Pour autant, est-ce qu’une adaptation aussi démesurée que celle de l’oeuvre majeure de Tolkien aurait été possible sans l’appui fabuleux de la technique moderne ? Au tout début du Seigneur des anneaux a lieu la bataille initiale, où est tranché par Isildur le doigt de Sauron : quand se découvre, dans un large panoramique, le paysage immense où se pressent des nuées de combattants, dès ces premières images, on sait que Peter Jackson ne peut que gagner son pari, là où le plus inspiré des réalisateurs hollywoodiens de grand spectacle, Cecil B. DeMille ou David Lean, aurait, malgré tout son talent, pataugé.
Et, en tout cas, ne se serait pas risqué ! Lisant pour la première fois, en 1973, la trilogie du Seigneur des anneaux, dans l’édition Balland, j’étais à mille lieux d’imaginer qu’un jour un metteur en scène assez fou aurait l’ambition d’adapter à l’écran l’inadaptable foisonnement mythologique des Elfes et des Hobbits… A la limite pouvait-on concevoir qu’on saurait tirer quelque chose de l’aventure de Bilbo, ce conte pour enfants où dans le sable trouble d’une rivière, celui-ci trouve l’anneau magique égaré par Gollum… Mais le maître-livre, sombre et romanesque, ses dizaines de personnages importants, ses histoires compliquées, et tout cela avec le souffle nécessaire pour que les grands mouvements de masse ne soient pas trop mesquinement représentés !
Un dessin animé de Ralph Bakshi, par ailleurs auteur du curieux et cradingue Fritz the Cat avait bien tenté, en 1978, de restituer la puissance sismique de l’oeuvre de Tolkien ; mais, malgré ses 132 minutes, il avait fallu bien trop condenser les péripéties pour qu’elles demeurent crédibles ; et puis, qu’on le veuille ou non, un dessin animé (surtout à cette époque où le nom de « manga » était inconnu), ça faisait trop penser aux jolies histoires de Walt Disney pour que l’aspect démoniaque de l’histoire puisse être transmis…
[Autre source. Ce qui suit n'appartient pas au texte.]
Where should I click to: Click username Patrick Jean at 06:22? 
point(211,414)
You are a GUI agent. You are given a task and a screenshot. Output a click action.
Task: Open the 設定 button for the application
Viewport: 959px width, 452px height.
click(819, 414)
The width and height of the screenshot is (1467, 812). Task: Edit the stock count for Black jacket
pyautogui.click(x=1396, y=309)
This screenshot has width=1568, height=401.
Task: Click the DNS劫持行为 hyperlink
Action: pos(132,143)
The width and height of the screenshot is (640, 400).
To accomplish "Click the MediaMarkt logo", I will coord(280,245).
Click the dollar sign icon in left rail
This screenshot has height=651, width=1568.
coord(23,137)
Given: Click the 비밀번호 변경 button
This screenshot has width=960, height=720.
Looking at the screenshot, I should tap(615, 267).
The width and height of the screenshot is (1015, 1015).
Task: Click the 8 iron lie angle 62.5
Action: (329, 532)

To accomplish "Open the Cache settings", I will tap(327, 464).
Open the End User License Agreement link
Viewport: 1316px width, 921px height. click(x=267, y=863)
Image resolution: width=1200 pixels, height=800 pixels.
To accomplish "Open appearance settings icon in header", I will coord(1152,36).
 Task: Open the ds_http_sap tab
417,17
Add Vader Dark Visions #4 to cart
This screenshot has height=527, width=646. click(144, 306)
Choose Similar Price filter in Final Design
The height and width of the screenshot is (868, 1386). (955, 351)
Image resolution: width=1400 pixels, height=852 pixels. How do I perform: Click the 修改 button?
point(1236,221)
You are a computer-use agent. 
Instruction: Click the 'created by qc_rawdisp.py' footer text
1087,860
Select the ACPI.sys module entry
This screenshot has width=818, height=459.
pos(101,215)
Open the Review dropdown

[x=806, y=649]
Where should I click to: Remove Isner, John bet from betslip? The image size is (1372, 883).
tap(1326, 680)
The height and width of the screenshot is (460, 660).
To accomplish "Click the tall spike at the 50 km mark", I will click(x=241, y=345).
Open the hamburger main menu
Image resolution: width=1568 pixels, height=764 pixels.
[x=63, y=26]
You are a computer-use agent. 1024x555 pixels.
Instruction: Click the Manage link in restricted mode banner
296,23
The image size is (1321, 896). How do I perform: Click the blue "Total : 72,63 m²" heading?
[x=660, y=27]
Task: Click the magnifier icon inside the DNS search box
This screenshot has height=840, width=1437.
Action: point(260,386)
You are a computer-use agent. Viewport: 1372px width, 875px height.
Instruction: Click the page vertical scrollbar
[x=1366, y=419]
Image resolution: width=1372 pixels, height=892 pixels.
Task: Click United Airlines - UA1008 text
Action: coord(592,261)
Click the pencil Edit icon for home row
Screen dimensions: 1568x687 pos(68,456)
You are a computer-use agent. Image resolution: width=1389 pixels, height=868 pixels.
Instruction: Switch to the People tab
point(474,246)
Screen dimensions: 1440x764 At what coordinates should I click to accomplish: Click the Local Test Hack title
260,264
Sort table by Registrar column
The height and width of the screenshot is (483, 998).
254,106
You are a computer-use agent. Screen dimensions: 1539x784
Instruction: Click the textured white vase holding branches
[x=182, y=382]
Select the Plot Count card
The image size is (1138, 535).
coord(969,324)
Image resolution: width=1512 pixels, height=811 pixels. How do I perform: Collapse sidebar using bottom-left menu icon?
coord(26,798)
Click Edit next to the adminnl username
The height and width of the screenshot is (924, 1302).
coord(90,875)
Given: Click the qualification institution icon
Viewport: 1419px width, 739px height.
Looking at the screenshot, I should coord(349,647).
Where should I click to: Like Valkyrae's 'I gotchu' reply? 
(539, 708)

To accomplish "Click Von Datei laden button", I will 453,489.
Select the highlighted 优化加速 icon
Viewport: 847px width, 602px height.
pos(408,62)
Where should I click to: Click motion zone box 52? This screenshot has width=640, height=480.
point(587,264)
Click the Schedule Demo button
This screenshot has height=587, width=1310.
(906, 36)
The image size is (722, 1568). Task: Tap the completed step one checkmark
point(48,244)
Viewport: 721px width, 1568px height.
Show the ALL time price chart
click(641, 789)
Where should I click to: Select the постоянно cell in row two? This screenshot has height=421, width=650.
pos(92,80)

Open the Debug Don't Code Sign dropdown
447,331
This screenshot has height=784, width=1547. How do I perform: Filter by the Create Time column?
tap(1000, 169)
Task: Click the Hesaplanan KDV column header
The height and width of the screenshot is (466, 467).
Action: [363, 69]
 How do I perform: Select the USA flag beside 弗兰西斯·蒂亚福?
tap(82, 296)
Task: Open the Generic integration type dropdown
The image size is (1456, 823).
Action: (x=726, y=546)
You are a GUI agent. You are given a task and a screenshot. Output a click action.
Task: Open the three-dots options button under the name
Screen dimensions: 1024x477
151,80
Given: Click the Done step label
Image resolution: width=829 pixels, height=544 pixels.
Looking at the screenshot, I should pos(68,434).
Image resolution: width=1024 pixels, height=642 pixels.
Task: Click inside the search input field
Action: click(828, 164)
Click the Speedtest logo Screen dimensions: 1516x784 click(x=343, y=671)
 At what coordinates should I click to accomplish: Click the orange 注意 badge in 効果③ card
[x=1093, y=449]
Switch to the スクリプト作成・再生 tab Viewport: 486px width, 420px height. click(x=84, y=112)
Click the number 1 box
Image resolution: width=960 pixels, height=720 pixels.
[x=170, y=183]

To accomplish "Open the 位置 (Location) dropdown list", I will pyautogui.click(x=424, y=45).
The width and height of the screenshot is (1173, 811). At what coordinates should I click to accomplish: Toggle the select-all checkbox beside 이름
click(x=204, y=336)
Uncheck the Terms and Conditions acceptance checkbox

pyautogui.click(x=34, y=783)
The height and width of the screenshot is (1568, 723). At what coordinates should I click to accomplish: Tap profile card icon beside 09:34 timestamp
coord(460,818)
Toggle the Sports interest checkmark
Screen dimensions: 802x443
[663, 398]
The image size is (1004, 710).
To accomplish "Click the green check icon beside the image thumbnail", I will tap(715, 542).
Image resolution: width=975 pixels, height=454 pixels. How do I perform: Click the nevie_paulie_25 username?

L’idée majeure de Peter Jackson a été, il me semble, de traiter ce roman fleuve comme il le méritait, en prenant son temps, en ne supprimant que ce qui n’était pas indispensable, personnages (Tom Bombadill) ou anecdotes, et en prenant le parti de ne pas éviter longueurs ou épisodes plus faibles : il y a peu de doutes que le deuxième volet de sa trilogie, Les deux tours soit le plus faible de la série, parce que les personnages sont enfouis dans l’action…alors que, dans le troisième, outre le bouquet final de la dernière bataille, il y a toute la puissance des enjeux, pour chacun des protagonistes, et, en premier lieu, le combat de Froddon contre la tentation…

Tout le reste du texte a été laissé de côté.